Al dibattito pubblico presente uno dei contrari, il segretario regionale del Siulp Roberto Declich, che ha manifestato perplessità più che sull'armamento, sull'utilizzo della Polizia locale in determinati servizi

Mercoledì si è tenuto, come annunciato, il dibattito sull'armamento della Polizia Locale voluto dal vicesindaco Pierpaolo Roberti per chiarire alcuni aspetti dall'iniziativa che ha suscitato molto clamore mediatico.

All'incontro - moderato da Emanuele Esposito di TriestePrima -, il candidato della Lega, aveva invitato don Ettore Malnati, Ariella Reggio, Pino Roveredo, Veit Heinichen e il segretario regionale del Siulp Roberto Declich, ossia esponenti della società civile intervistati dal quotidiano locale che avevano criticato l'armamento; di questi, solo Declich era presente: «Se dalle prime battute è emersa una timida contrarietà sull'utilizzo dell'arma per la Polizia Locale, così come era stato riportato dalla stampa, lo stesso Declich ha confermato, in momenti successivi, che tutta una serie di servizi che possono essere effettuati per legge soltanto dal personale della Polizia Locale dotato di armamento, darebbero un utile apporto alle Forze dell'Ordine e quindi alla collettività - sottolinea Roberti -. Non si tratta di questioni da trattare in modo ideologico: la formazione del personale è perfettamente in linea con quelle di Polizia di Stato e Carabinieri».

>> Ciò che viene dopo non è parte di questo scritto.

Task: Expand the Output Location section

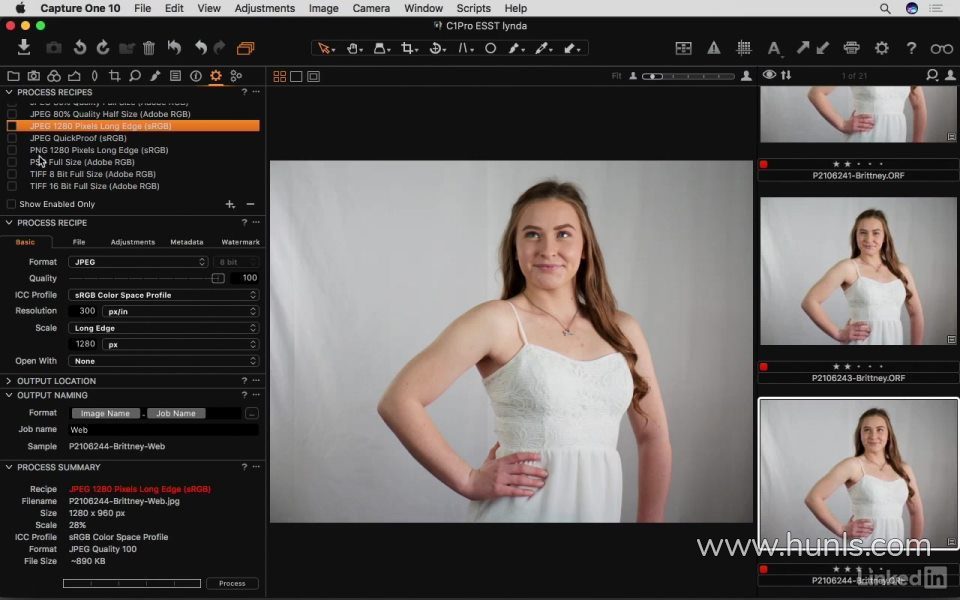Action: tap(56, 381)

Un altro passaggio è stato dedicato alle esperienze analoghe nella nostra regione, dove, sentite le questure di Udine, Pordenone e Gorizia, che «hanno nei loro rispettivi comuni Polizie locali armate da decenni: mai alcun problema è stato riscontrato e, anzi, la dotazione ha garantito le collaborazioni che in futuro saranno possibili anche a Trieste».

Se Declich ha espresso dei dubbi sui compiti stessi delle Polizie Locali, più che sull'armamento, il vicesindaco, ha portando esempi concreti sull'attività ordinaria del Corpo e su operazioni straordinarie disposte dallo stesso Ministero dell'Interno, ultima l'operazione “periferie sicure": «Questi interventi mettono la Polizia locale a tutti gli effetti sullo stesso piano delle altre Forze dell'Ordine e credo sia del tutto ovvio che a parità di compiti debba corrispondere una parità di equipaggiamenti».